● MATERIAL PROVIDED:
----
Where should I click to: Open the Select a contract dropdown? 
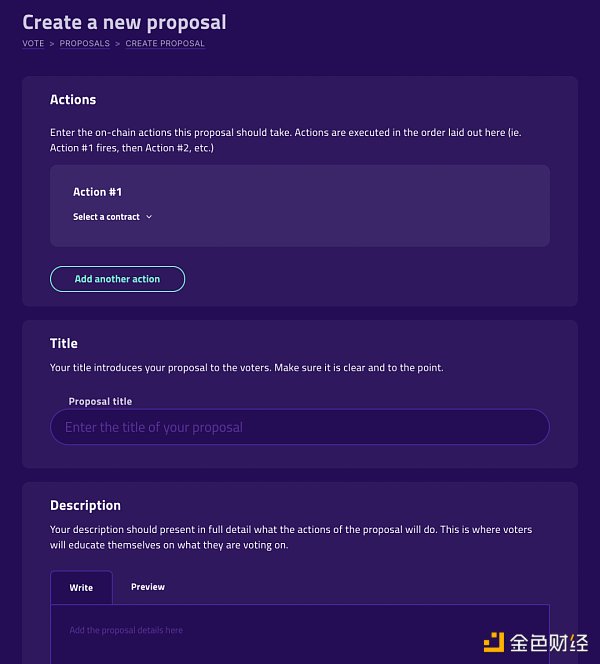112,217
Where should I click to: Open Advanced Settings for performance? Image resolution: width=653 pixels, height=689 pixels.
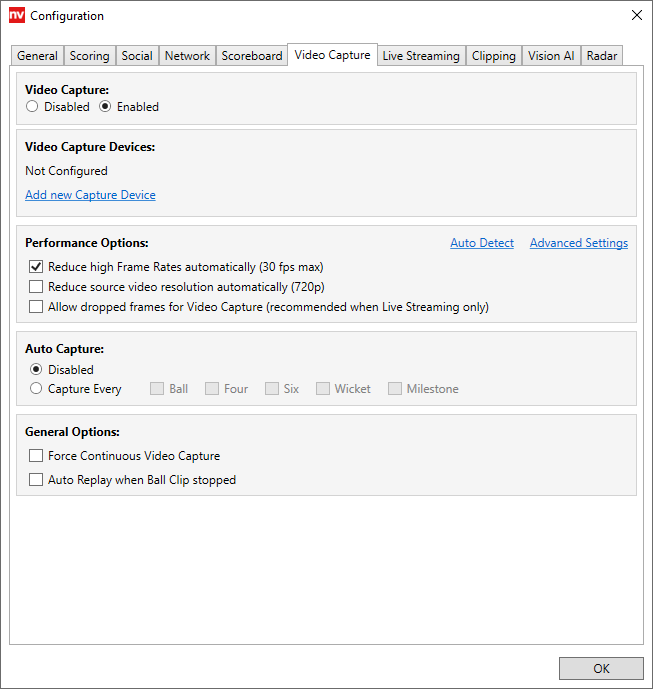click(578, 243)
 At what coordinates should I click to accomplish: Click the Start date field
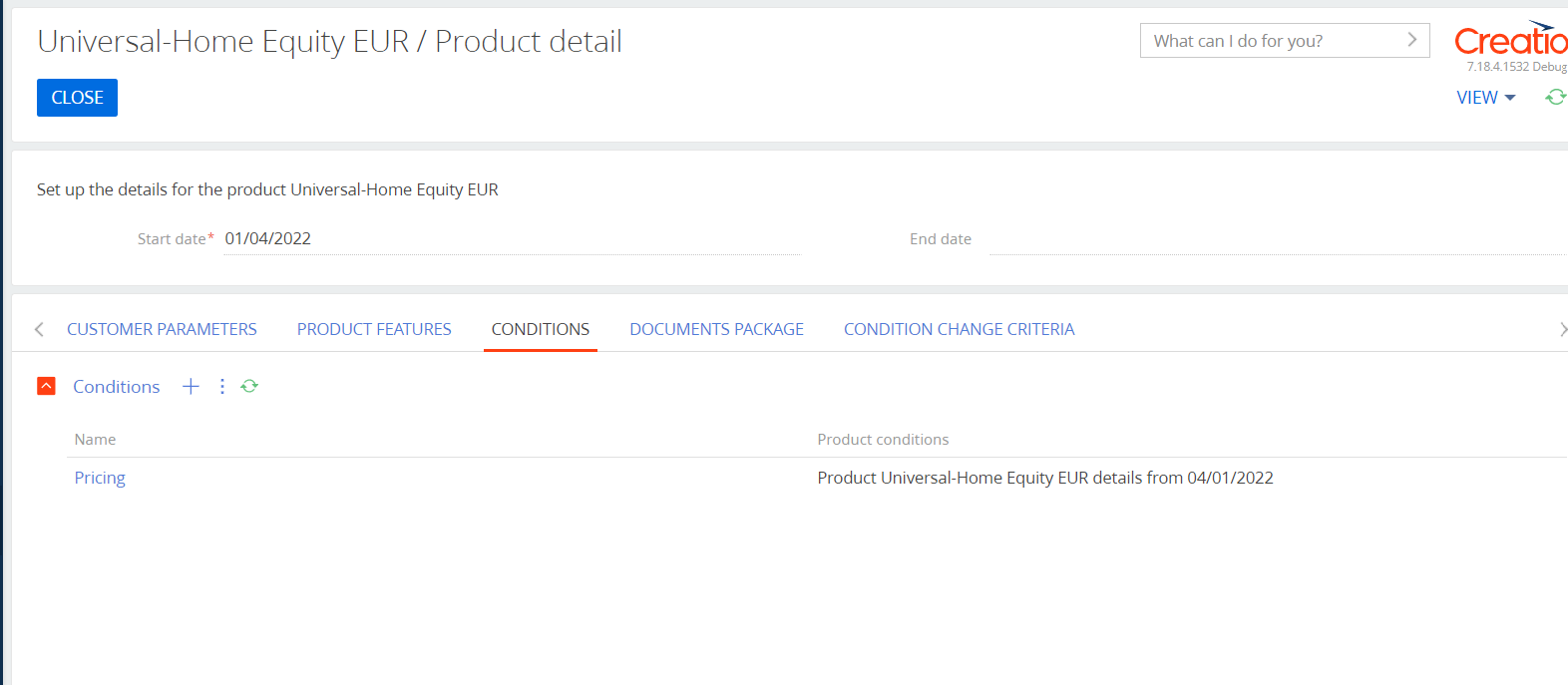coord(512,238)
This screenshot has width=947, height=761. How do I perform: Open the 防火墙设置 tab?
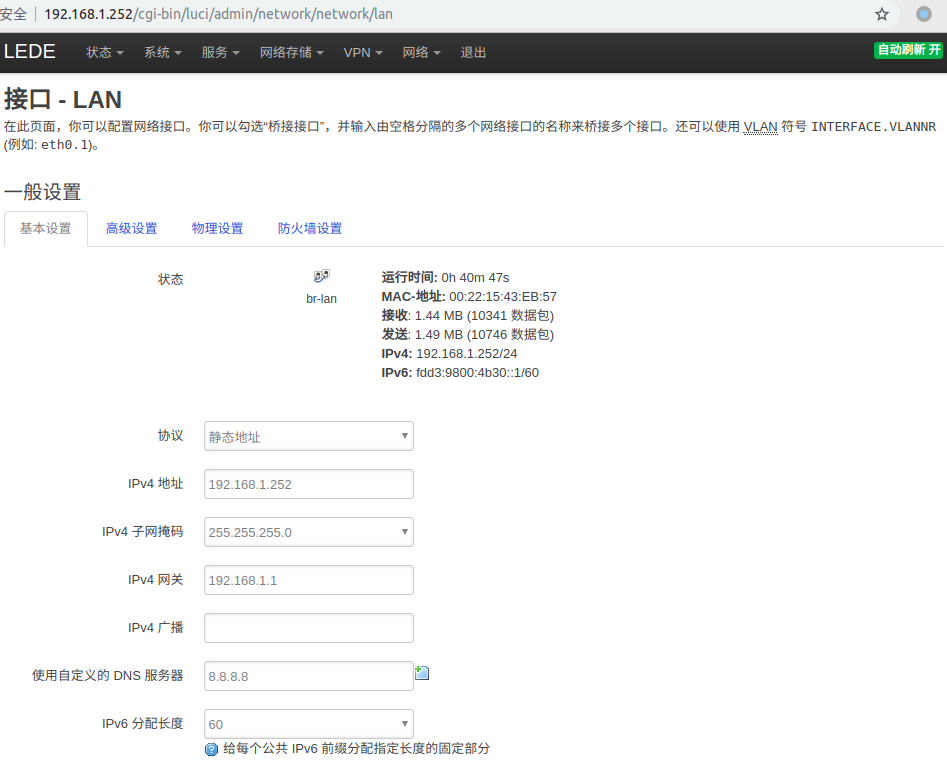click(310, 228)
----
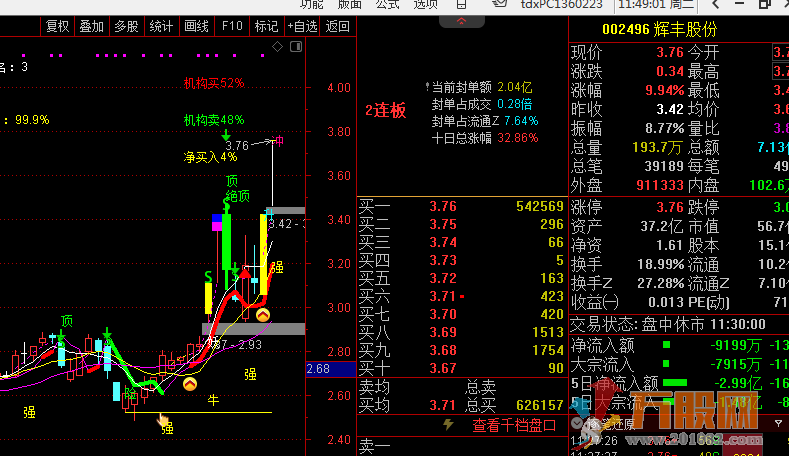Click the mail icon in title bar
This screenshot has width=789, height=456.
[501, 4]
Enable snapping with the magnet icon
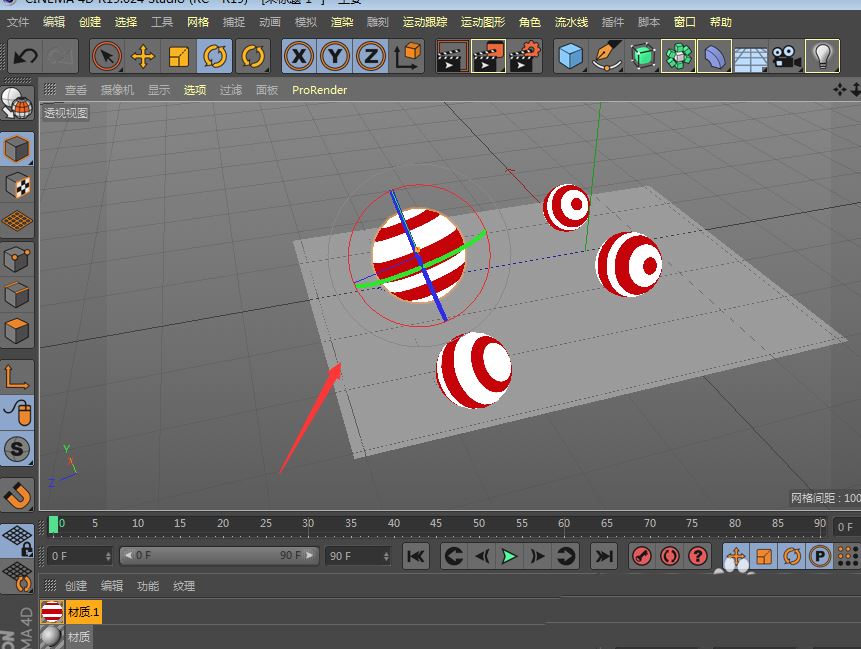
----
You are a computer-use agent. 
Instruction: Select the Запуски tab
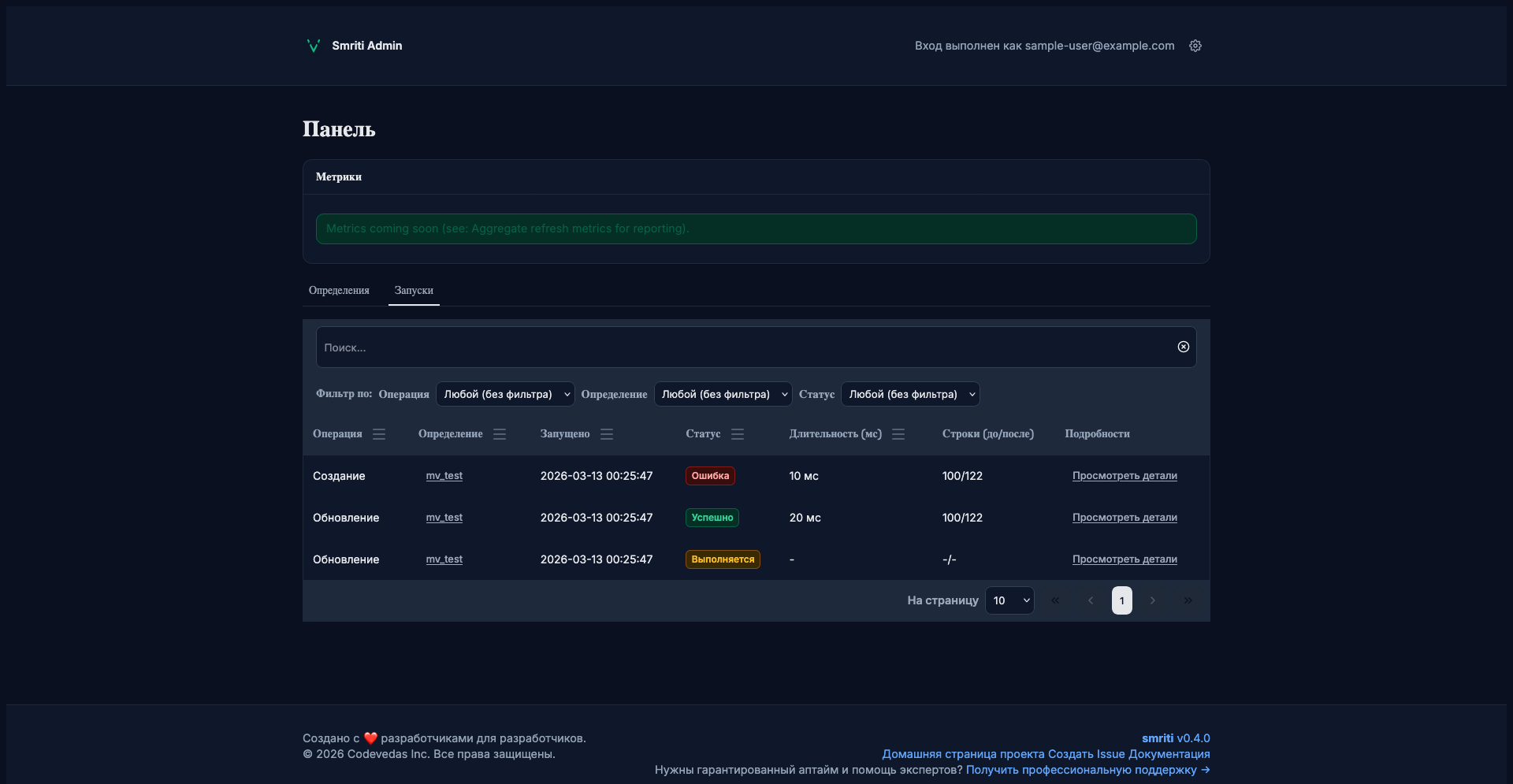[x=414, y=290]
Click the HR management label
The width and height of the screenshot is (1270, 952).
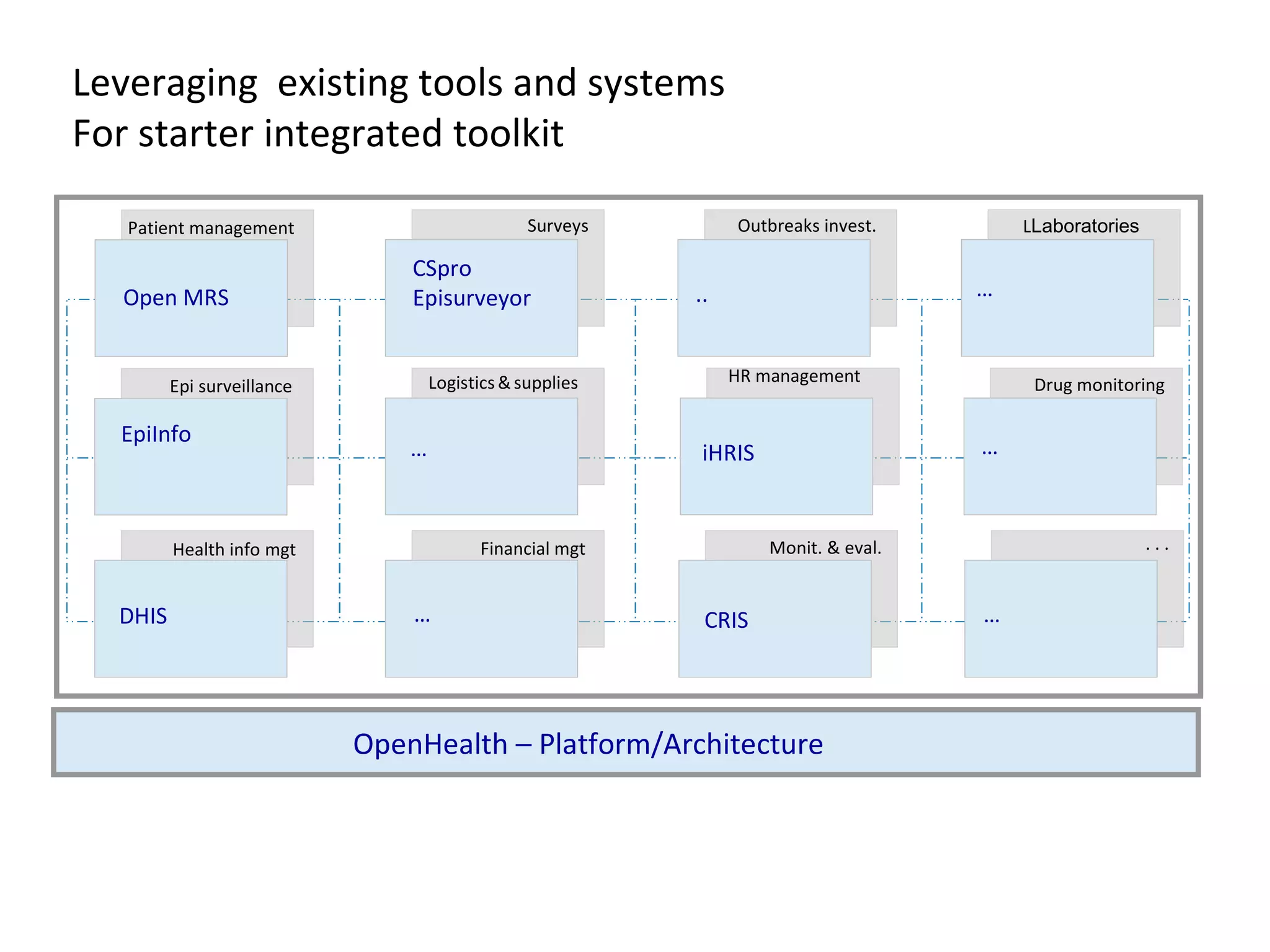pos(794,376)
----
● WRITTEN PROBLEM: Write out everything from the row containing "This screenshot has width=947, height=761." down to the row containing "click(310, 228)", leaving the pictures out of your answer.

● TASK SOLUTION:
This screenshot has width=947, height=761. How do I perform: Open the 防火墙设置 tab?
click(310, 228)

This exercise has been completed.